**Text under study:**
The findings indicate that on a basic level, military base pay for both Officers is 100-109% of the median of civilian sector and Other Ranks is between 107 and 118% of the median. Interestingly when wider packages are taken into account, Officer pay falls to between 79-100% of the median. What the work suggests is that at present the military receive a pay award which compares very well with the wider public and private sector, although it does note that as the economy recovers, this may change.
The overall suggestion is that the Armed Forces enjoy a very good level of pay and reward relative to most professions (particularly for junior entrants), and it is only at the highest levels when this starts to fall behind. Such data is revealing as it weakens the case for a substantial payrise and undermines the argument of ‘poorly paid troops’ – as we move to a post HERRICK world, the reality is that even the most junior private will be earning roughly £18000 per year as a starting salary, which compares favourably to many other roles. One suspects that this work in future will play an important part in determining the size of pay awards – it is important that a situation is never again reached where the Military Salary is vastly behind its public and private sector peers (as in the late 1970s), but equally the UK has to avoid creating a situation where the military is an unaffordable force.

**Given material:**
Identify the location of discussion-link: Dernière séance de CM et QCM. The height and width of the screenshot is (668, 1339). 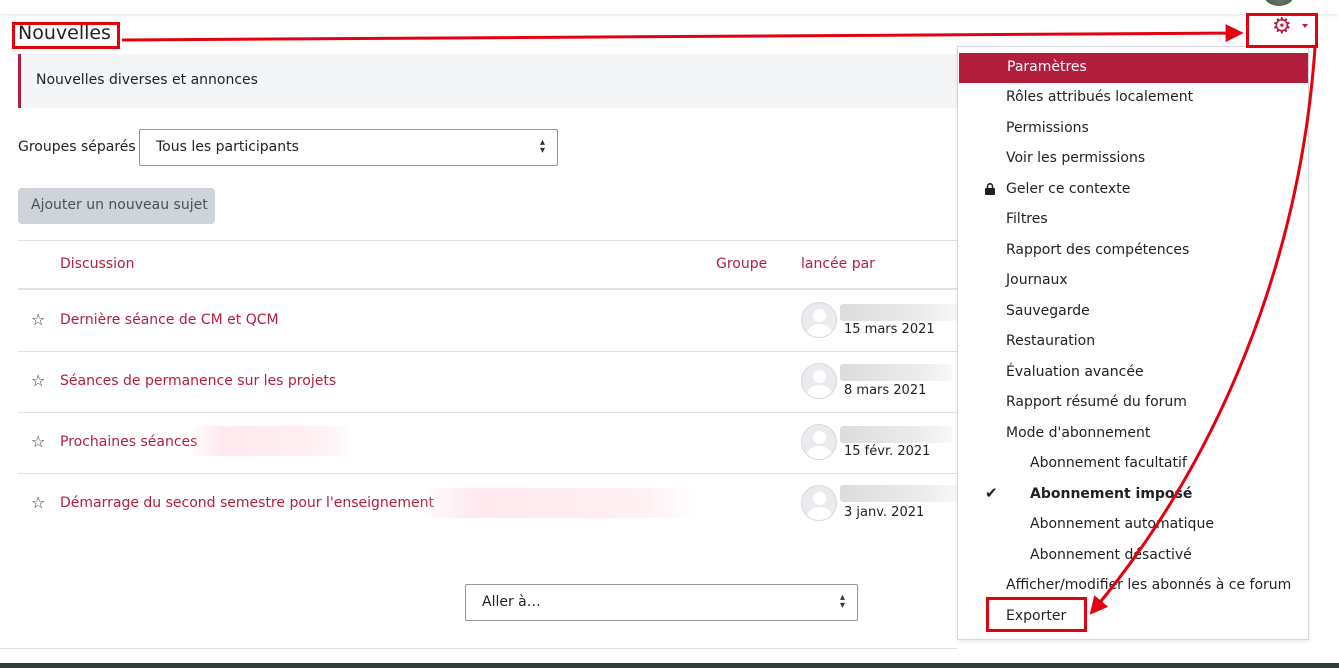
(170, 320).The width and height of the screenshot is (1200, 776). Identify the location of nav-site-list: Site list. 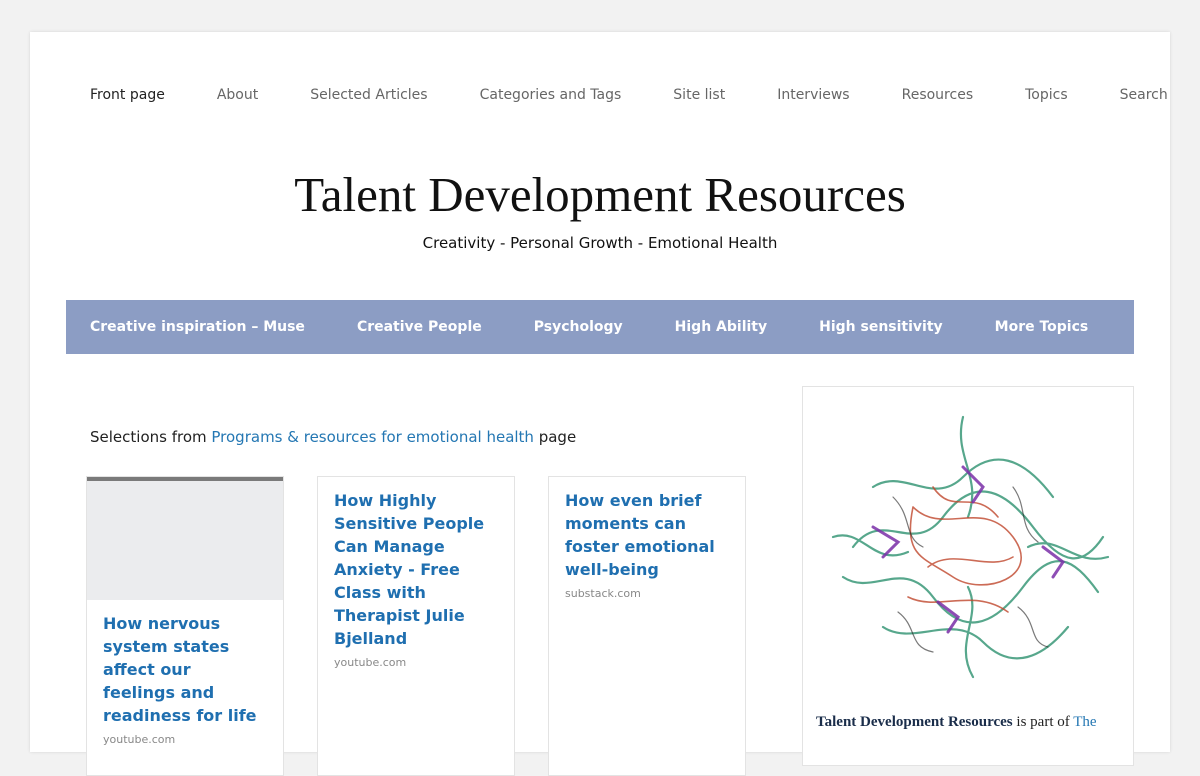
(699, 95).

**Tasks to carry out:**
[a] In the passage on military pay, what starting salary will even the most junior private earn?
[b] Reproduce the part of the passage on military pay that opens with the words containing "The findings indicate" and closes with "this may change.".
The data here is separate material and has no connection to the passage on military pay.

**Exercise answers:**
[a] Roughly £18000 per year.

[b]
The findings indicate that on a basic level, military base pay for both Officers is 100-109% of the median of civilian sector and Other Ranks is between 107 and 118% of the median. Interestingly when wider packages are taken into account, Officer pay falls to between 79-100% of the median. What the work suggests is that at present the military receive a pay award which compares very well with the wider public and private sector, although it does note that as the economy recovers, this may change.